You have to be brave enough to go into uncharted territories.

Did you have any false starts with development companies?

Of course, that’s part of the learning curve for any entrepreneur, I had a false start with another supplier, and we had to part ways over some of the technical rights. I had to interview 10 to 15 other companies before I found this one, but it was worth the effort!

What were you looking for in that interviewing process?

I wanted a company that was easy to work with and willing to simplify some of the ‘technical-ese’ to bring it to my level. And I also wanted a combined solution — software and hardware. The most impressive thing about this supplier is that they have been so helpful and responsive to my startup needs. I contacted them end of April 2018, and needed to have a sensor that I could test during an active shooter training at the courthouse May 3, 2018. They put in so much extra time and effort, and even overnight shipped the sound sampler prototype on May 1. I was able to test on May 3. That was really impressive to me, and we have been off to the races ever since then. It is very difficult as a small startup company to get other companies to provide that level of service and commitment when you have nothing to sell yet.

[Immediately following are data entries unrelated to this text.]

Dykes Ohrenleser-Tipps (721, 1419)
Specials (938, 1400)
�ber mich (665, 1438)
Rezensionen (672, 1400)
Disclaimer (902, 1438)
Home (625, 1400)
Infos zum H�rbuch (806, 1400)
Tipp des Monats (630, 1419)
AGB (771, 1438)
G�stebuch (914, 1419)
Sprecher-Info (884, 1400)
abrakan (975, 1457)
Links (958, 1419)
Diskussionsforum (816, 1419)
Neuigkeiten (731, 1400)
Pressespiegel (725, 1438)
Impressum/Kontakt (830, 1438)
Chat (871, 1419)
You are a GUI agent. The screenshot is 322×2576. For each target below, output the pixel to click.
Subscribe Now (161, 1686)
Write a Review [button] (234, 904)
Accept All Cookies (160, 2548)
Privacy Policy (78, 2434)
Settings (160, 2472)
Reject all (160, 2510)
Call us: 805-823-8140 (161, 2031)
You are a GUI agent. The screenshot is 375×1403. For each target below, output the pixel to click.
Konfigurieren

Do you have any employees yet?

I’ve brought on a product development lead. He’s my translator for the product development team since it’s gotten so technical and complex. It’s important to surround yourself with anyone who has skills you don’t have to be advisors for you — and I have been blessed with many of our engineering, business, financial, and patent ‘friend-advisors’ working for little or nothing. With cash flow always an issue in small companies, it’s smart to delay putting too many people on payroll.

What is it like marketing a product like this? Is it tough to get the messaging right or is it an easy sell?

On one hand, it sells itself, since it is such a hot-button issue. We have been blessed with getting excellent traction on potential sales targets with our press and activity at tradeshows. It’s a no-brainer, value-driven solution. We’re providing the sensors with gunshot sensing and notification technology to companies who, in many cases, need a gunshot detection solution added to their basket of security products, i.e. mass notification, mapping, or other services related to emergencies. They are so excited about having this technology to integrate into their tools.

I get a few surprises when talking to people in the market place, for example, some law enforcement officials don’t know that gunshot detection is a viable option. It has taken a lot of effort in raising awareness of this new and exciting technology that every education, religious and workplace should have installed.

How have you worked with Doyenne?

We had a large insurance bill coming due, and we were tapped out on funds. I applied for the Doyenne Grant with three days left before they closed the application. I received the grant. I was so thrilled, and then I met with Amy (Gannon) — and she is so smart and really a terrific person, does it get any better? I love to watch her think. It’s an amazing support network. And I love the way they think things through, and tell you that, yes, this is how you’re supposed to be feeling as an entrepreneur, don’t get frustrated. And then we keep moving on!

I just did the (Doyenne) Retreat this last weekend and that was amazing too. Talk about really forming things up and refining the scope of what my business needs to look like. The people and resources Doyenne makes available to their entrepreneurs are top notch and definitely not anything one single entrepreneur could pull together for themselves.

Have you found any other investors?

We did find an investor, a good fit with great technical experience and a real commitment to this mission. So at this point of business development, our funding needs are currently satisfied, but within the next year, as we go into manufacturing production, we’ll need to get additional working capital funds, and we’d like to consider Doyenne for that. They’re just an amazing organization all around.